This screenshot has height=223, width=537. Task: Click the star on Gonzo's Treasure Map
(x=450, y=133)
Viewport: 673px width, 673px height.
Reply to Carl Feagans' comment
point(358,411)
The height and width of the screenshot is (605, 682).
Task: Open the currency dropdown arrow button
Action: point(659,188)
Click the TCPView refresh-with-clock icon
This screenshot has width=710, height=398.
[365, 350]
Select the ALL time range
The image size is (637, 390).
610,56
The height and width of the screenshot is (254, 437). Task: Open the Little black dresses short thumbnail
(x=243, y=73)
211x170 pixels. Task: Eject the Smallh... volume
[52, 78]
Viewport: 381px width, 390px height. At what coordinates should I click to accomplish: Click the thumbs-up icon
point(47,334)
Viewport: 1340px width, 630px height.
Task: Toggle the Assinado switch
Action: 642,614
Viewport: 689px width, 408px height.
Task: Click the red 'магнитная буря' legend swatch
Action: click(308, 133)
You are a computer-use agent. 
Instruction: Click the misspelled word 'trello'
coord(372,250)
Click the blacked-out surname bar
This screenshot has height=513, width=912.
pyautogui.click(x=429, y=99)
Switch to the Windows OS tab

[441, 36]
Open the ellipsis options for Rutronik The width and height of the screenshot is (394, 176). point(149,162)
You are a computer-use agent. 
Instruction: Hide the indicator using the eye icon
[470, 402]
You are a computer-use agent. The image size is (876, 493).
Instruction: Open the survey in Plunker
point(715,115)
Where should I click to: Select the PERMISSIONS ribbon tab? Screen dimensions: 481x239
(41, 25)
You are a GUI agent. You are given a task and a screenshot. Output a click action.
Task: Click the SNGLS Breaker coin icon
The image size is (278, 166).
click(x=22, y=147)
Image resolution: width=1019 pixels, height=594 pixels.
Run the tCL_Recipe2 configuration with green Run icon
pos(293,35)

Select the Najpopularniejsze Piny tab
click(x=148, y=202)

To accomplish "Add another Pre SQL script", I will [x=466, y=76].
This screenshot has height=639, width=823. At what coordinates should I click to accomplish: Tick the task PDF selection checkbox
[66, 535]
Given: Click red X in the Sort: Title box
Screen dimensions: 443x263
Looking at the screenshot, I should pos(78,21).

==========

EXERCISE AIM: Take each line of the material above that holds the string "agent" and copy it.

EXERCISE SOLUTION:
You are a computer-use agent. 
You are a computer-use agent. 
You are a computer-use agent. The image size is (876, 493).
You are a GUI agent. You are given a task and a screenshot. Output a click action.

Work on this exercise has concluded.